(Extracted records)
• • • • • • •
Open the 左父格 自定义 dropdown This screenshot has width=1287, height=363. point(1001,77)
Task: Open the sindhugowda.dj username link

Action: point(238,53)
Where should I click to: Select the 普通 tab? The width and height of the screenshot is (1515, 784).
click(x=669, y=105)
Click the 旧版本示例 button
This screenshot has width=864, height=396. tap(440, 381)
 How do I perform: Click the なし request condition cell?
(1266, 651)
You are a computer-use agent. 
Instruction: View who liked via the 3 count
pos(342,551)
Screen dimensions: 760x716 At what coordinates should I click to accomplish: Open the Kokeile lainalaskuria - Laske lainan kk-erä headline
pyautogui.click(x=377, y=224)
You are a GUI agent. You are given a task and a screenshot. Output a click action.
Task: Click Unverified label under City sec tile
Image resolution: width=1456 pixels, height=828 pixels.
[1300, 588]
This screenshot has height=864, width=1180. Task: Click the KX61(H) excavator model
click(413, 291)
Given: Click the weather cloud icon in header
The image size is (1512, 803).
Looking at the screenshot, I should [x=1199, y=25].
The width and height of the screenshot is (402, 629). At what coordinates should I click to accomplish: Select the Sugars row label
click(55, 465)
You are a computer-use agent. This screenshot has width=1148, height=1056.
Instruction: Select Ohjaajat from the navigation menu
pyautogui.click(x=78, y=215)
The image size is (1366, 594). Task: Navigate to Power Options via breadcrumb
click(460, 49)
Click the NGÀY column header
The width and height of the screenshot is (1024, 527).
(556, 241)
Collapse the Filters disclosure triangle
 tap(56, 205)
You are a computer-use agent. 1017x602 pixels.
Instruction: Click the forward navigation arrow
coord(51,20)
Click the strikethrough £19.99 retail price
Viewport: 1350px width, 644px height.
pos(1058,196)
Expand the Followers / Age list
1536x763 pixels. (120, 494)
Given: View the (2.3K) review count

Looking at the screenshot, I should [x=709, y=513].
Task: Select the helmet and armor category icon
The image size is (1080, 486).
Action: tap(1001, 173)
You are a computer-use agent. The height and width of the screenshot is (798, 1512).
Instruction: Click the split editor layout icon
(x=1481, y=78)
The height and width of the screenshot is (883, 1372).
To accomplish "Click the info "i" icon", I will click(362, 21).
• • • • • • •
→ **TRY IT**
Go through the entries and copy each line holding the string "computer".

→ **EXERCISE RESULT**
You are a computer-use agent. 
You are a computer-use agent. This screenshot has width=1148, height=1056.
You are a computer-use agent. 1017x602 pixels.
You are a computer-use agent. The height and width of the screenshot is (798, 1512).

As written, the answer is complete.